**Instructions for the task:** Every record should be copied exactly, except that pictures are to be omitted.

Saved data entries:
%%

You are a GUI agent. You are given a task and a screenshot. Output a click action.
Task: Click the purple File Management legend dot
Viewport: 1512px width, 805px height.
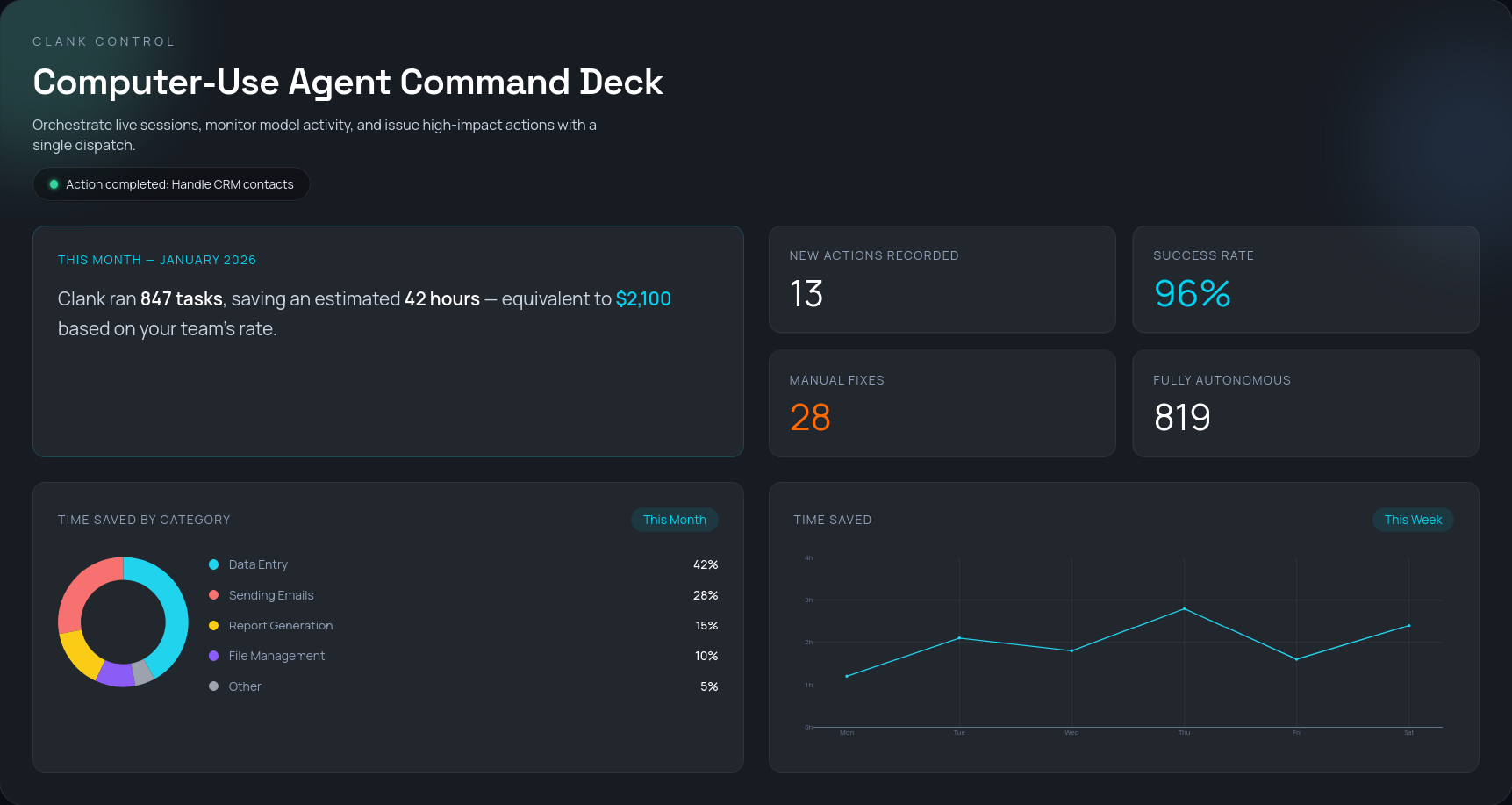point(213,656)
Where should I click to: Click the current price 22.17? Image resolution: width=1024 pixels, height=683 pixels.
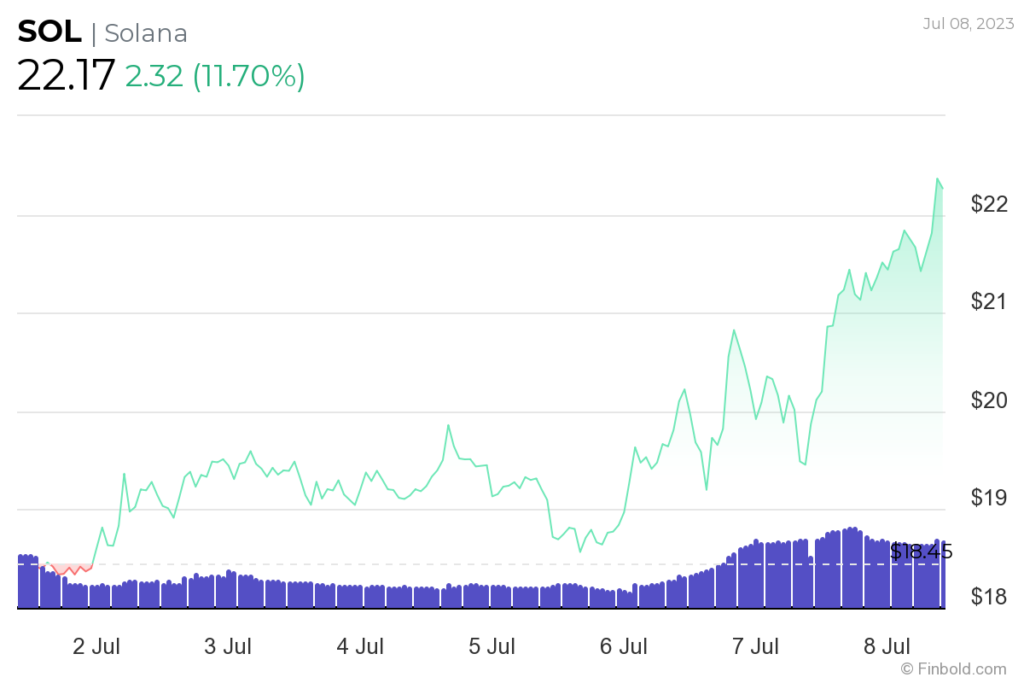click(x=65, y=75)
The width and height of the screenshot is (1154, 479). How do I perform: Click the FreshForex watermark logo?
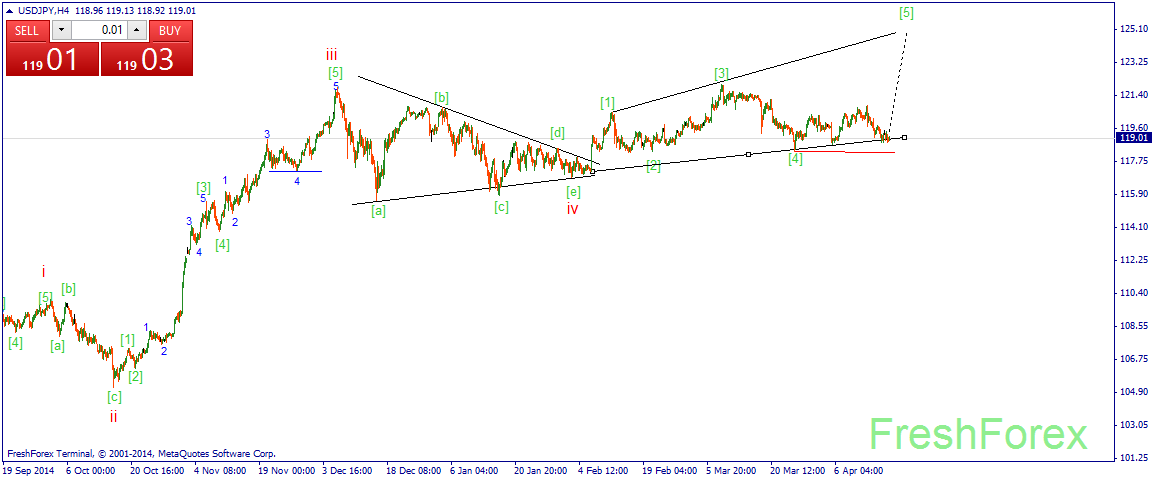977,435
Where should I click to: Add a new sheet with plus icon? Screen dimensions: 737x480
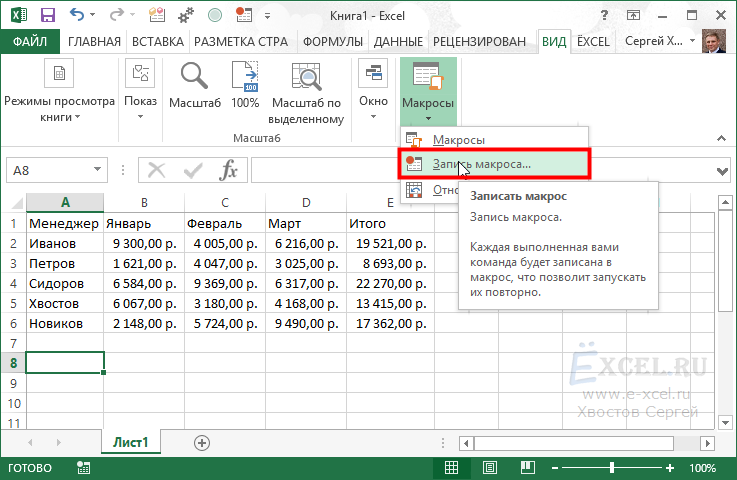[202, 443]
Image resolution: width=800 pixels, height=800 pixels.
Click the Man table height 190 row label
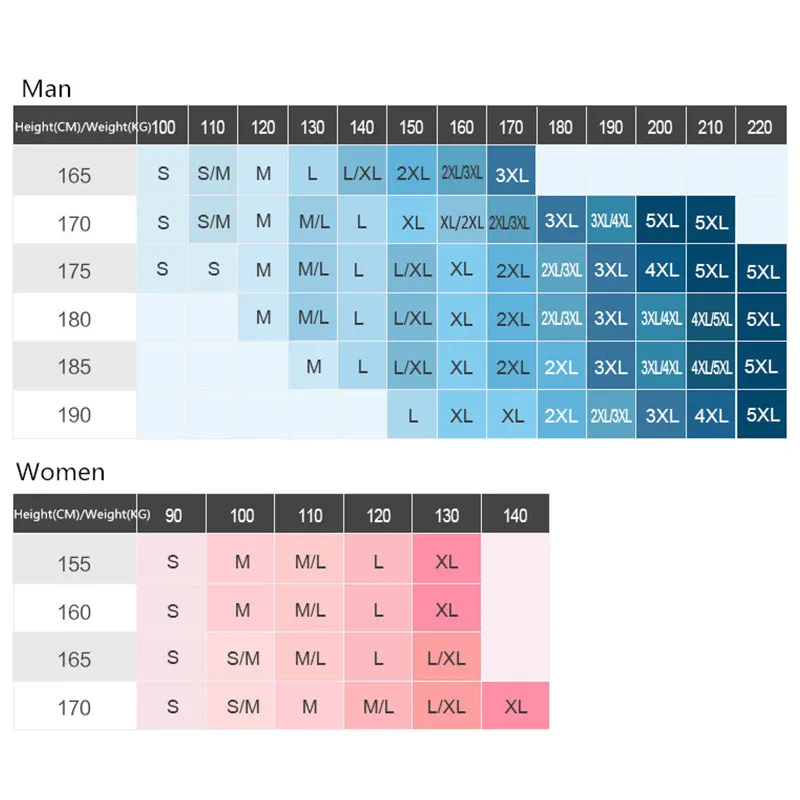74,415
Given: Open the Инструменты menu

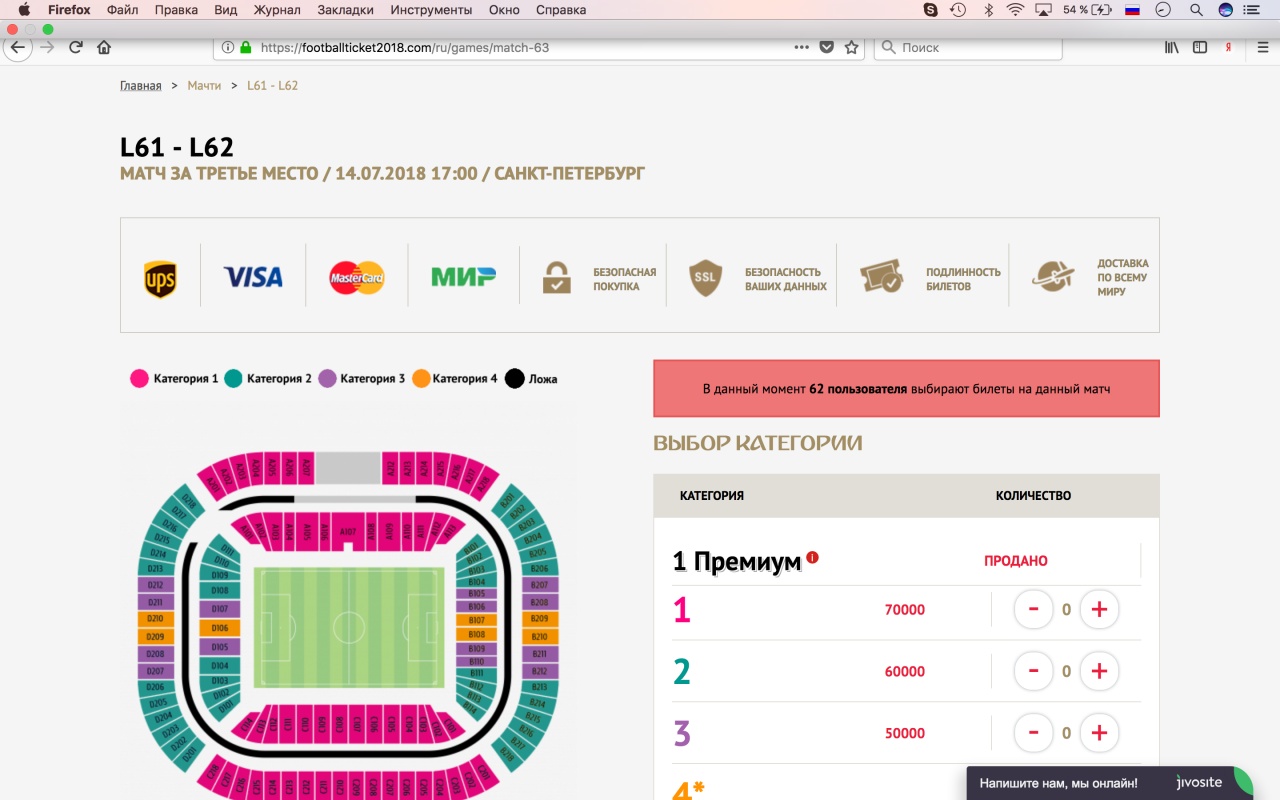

%%

**Answer box:**
You are a GUI agent. You are given a task and a screenshot. Output a click action.
Task: Click the purple File Management legend dot
Viewport: 1512px width, 805px height.
point(213,656)
Where should I click to: Click the current price 22.17? Image resolution: width=1024 pixels, height=683 pixels.
click(x=65, y=75)
The width and height of the screenshot is (1154, 479). How do I perform: Click the FreshForex watermark logo?
977,435
Where should I click to: Add a new sheet with plus icon? Screen dimensions: 737x480
[202, 443]
Image resolution: width=800 pixels, height=800 pixels.
Click the Man table height 190 row label
74,415
Given: Open the Инструменты menu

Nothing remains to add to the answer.